Under the current legislation, the deductible amount under the corporation’s insurance policy covering the common elements and the units is included in the corporation’s common expenses and thus shared by all the owners, except in the following circumstances:
- if the unit owner or tenant or resident of the unit causes damage to the owner’s unit through an act or omission, then the lesser of the deductible and the actual cost of repair will be added to the common expenses for the owner’s unit, and
- where the corporation has enacted a by-law that provides that the lesser of the deductible and the cost to repair will be added to the common expenses for the unit if the damage to the unit was not caused by an act or omission of the corporation or its directors, officers, agents or employees.

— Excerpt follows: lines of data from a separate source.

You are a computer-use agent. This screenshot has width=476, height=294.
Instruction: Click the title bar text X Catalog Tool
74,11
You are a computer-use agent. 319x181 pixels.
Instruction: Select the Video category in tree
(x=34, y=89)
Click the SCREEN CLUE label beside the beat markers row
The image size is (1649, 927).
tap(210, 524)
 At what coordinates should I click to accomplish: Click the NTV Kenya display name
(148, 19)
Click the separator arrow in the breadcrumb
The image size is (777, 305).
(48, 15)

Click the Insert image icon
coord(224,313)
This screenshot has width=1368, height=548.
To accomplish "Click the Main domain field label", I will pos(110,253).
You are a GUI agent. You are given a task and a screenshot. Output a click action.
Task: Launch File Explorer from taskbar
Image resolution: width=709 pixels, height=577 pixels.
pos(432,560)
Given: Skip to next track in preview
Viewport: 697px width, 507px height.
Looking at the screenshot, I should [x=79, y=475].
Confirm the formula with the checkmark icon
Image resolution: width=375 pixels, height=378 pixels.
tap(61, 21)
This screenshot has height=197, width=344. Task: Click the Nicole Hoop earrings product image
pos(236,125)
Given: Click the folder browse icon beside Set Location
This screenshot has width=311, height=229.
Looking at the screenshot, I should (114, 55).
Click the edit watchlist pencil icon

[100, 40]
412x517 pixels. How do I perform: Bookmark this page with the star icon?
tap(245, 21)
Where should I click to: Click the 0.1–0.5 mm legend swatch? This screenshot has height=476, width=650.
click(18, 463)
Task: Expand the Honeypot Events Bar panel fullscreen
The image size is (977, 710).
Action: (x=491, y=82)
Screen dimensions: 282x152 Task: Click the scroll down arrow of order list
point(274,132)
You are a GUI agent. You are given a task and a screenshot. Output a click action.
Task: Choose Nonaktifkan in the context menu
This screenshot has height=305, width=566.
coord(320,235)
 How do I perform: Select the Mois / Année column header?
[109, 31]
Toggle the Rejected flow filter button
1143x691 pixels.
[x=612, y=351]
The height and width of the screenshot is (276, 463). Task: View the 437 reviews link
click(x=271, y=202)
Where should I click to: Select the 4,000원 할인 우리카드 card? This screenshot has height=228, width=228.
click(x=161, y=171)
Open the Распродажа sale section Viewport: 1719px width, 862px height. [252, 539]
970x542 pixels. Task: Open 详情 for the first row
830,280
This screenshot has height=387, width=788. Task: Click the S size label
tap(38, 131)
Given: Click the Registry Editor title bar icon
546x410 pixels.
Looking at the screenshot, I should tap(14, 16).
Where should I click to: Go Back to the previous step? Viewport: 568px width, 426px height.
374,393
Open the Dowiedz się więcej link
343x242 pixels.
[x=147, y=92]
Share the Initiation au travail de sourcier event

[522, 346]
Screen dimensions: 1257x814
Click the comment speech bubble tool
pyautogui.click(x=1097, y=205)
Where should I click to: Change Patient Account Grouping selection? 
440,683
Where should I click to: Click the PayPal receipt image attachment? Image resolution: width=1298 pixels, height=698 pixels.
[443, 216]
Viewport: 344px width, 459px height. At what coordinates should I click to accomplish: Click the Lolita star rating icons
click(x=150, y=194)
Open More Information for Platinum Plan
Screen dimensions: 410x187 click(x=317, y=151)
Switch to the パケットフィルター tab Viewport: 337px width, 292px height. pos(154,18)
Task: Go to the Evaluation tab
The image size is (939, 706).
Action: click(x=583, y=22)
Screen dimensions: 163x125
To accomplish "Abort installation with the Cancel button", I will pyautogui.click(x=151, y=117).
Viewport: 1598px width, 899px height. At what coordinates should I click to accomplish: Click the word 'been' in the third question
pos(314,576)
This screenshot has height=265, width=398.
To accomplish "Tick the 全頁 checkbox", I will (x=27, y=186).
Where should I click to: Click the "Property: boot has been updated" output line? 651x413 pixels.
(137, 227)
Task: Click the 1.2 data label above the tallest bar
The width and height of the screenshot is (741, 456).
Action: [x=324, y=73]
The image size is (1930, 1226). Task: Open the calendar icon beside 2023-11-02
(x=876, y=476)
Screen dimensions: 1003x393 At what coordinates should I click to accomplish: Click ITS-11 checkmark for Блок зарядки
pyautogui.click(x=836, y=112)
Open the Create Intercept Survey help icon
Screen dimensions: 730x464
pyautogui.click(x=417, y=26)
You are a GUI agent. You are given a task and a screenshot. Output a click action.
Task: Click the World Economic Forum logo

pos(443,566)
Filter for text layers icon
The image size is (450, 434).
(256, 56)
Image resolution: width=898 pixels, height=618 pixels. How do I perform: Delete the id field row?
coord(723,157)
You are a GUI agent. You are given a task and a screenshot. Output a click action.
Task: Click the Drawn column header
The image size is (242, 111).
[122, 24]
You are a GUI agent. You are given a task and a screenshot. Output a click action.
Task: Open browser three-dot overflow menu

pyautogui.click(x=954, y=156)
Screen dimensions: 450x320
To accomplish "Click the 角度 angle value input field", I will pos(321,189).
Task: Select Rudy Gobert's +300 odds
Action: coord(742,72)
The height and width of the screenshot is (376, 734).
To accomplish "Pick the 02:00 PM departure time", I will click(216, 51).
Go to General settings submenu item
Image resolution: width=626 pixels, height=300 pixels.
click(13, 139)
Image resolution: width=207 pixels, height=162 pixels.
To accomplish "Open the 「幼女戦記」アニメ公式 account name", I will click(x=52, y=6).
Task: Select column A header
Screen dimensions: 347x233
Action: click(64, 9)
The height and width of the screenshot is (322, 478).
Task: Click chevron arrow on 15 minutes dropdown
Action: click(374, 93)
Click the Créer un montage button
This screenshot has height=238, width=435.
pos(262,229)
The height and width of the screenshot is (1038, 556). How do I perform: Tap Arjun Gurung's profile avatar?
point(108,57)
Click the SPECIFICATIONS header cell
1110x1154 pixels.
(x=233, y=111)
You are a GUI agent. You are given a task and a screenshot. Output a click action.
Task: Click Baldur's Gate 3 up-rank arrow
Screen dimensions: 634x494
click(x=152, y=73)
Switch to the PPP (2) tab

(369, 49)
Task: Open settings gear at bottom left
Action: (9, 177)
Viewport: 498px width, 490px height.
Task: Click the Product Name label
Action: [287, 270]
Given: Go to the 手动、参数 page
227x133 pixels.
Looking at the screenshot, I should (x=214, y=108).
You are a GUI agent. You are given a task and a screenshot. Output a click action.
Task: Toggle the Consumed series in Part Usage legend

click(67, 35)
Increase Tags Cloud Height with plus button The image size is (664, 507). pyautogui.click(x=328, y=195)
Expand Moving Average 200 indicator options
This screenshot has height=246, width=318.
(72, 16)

Corporations that have passed such a by-law are transferring to the unit owner responsibility for the deductible where the cause of the damage is not discernable, as long as it was not caused by any act or omission of the corporation or its directors, officers, agents or employees. The financial impact of this on a unit owner could be substantial, depending on the amount of the deductible under the corporation’s policy. By choosing a higher deductible the corporation can reduce the annual premium cost for the corporation’s insurance.
Under the PCOA, the circumstances in which a unit owner will be responsible for the deductible under corporation’s insurance policy will be extended. The lesser of the cost of repair and the deductible will be added to the unit’s common expenses if the unit owner or a tenant or resident of the unit causes damage to the unit, the common elements or assets of the corporation through an act or omission and the damage has not been caused by an act or omission of the corporation or its directors, officers, agents or employees. However, corporations will no longer have the ability to enact an insurance deductible by-law to amend the circumstances in which responsibility for the deductible can be transferred to an individual unit owner. Under the PCOA such changes can only be done by an amendment to the corporation’s declaration.
Amending the corporation’s declaration is difficult to do, as it requires the written consent of the owners of at least 80% of the units. Enacting a by-law, on the other hand, only requires the approval of the owners of a majority of the units. Until the PCOA comes into force, which is projected to be on July 1, 2017 corporations will still be able to enact an insurance deductible by-law under the current legislation. The draft regulations to the PCOA indicate that any existing insurance deductible by-law enacted prior to the PCOA coming into force will still be valid.
Until July 1, 2017 corporations that do not currently have an insurance deductible by-law in place will still have the opportunity to enact such a by-law if they act quickly. For those corporations that are content with the insurance deductible provisions in the PCOA, nothing needs to be done. In either case, corporations should be advising unit owners that their unit owner’s insurance policy should include coverage that will pay the deductible amount of the corporation’s insurance policy in those situations where the deductible is charged to the unit’s common expenses.